Specifically, the legislation dedicates $80 million annually for the Specialty Crop Research Initiative and an additional $25 million a year through a trust fund focused on combating the citrus disease huanglongbing.

The new farm bill also provides $75 million annually for programs that fight invasive pests and diseases, with the goal of enhancing its funding in five years by $7.5 million to fund the National Clean Plant Network. It maintains $85 million a year for the Specialty Crop Block Grant Program.

To promote agricultural trade, the new farm bill increases funding to the Market Access Program of at least $200 million annually and funds the Technical Assistance for Specialty Crops program at $9 million.

The legislation calls for permanent funding of $50 million a year by 2023 for organic research—more than double the current $20 million funding level. It also provides funding for the organic certification cost-share program.

With destructive wildfires fresh on Californians' minds, Johansson said CFBF is disappointed the final bill did not do more to improve wildfire prevention and forest management.

"Given the terrible impact of wildfires in California and elsewhere in the West, we need to manage our forests and wildlands better, and we will be advocating for that in the next Congress," he said.

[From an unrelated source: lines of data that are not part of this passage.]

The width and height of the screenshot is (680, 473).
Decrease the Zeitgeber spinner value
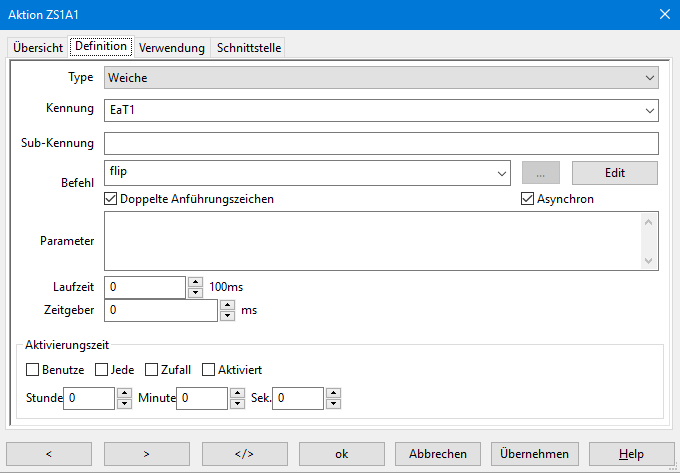227,316
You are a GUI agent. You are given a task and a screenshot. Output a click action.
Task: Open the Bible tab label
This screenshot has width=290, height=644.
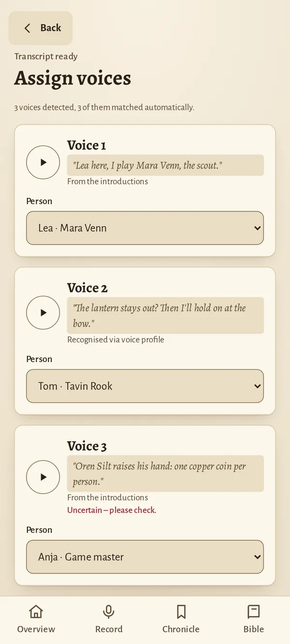pos(254,629)
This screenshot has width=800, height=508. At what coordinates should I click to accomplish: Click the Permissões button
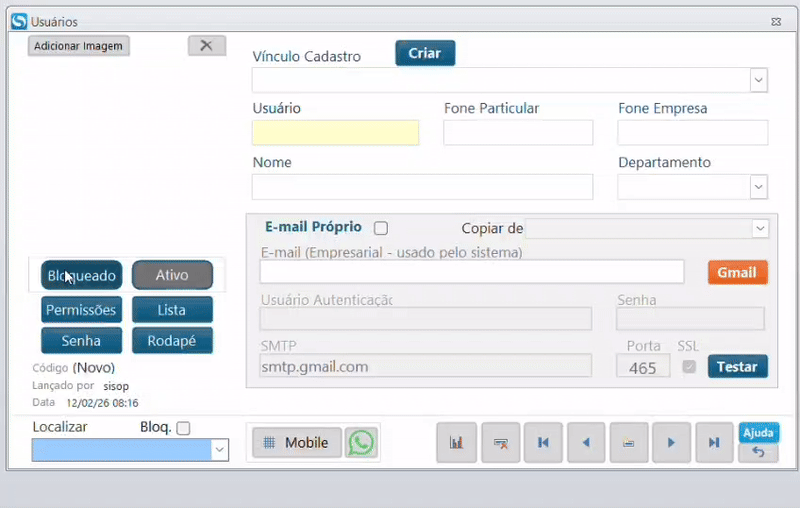click(81, 310)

Though the farm bill does not include "categorical exclusions" to environmental review laws for logging projects, it does reauthorize Good Neighbor Authority until 2023. That allows the U.S. Forest Service to enter into cooperative agreements or contracts with states, tribes and counties to provide more localized forest management and timber removal on federal forests.

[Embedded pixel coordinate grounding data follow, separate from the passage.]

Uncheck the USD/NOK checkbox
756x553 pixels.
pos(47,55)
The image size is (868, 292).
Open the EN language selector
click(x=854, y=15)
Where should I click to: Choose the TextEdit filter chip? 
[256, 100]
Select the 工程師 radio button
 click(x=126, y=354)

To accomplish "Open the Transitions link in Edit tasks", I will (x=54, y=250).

In addition, the legislation creates a framework for Forest Service cooperation with water providers and allows watershed work to proceed under one document required under the National Environmental Policy Act. It also creates a pilot program to reduce hazardous fuels near utility rights of way and requires a report within six months on fuels treatment, fire risks and timber sales from federal lands.

The new farm bill reauthorizes commodities, risk management and disaster programs such as the Livestock Indemnity Program; Livestock Forage Program; Emergency Assistance for Livestock, Honey Bees and Farm-Raised Fish; and the Tree Assistance Program. It increases yield plugs and yield-trend adjustments to Agriculture Risk Coverage and provides a nationwide yield update for Price Loss Coverage beginning with the 2020 crop year.

"Farm and ranch families in particular will find a good degree of risk-management support they need to help them weather the prolonged downturn in the agricultural economy that many of us are facing," American Farm Bureau Federation President Zippy Duvall said.

The bill allows dairy farmers to protect their businesses from low milk prices by allowing them to enroll in Livestock Gross Margin insurance, the Margin Protection Program (now called Dairy Margin Coverage) and the new Dairy Revenue Protection insurance policy developed by AFBF. In addition, the bill reduces premiums on catastrophic coverage levels for larger producers.

The compromise bill expands the Whole Farm Revenue Protection Program, which allows all commodities to be insured. There's also a new animal disease prevention and management program aimed at protecting against catastrophic disease threats.

The new farm bill legalizes the production of hemp as an agricultural commodity and removes it from the list of controlled substances. It combines the Farmers Market and Local Food Promotion Program and the Value-Added Producer Grant Program under one umbrella called the Local Agricultural Market Program, which is funded at $500 million over 10 years. In addition, the legislation provides $10 million in mandatory funding for urban and indoor farm production, including the creation of an Urban Agriculture and Innovative Production office at USDA.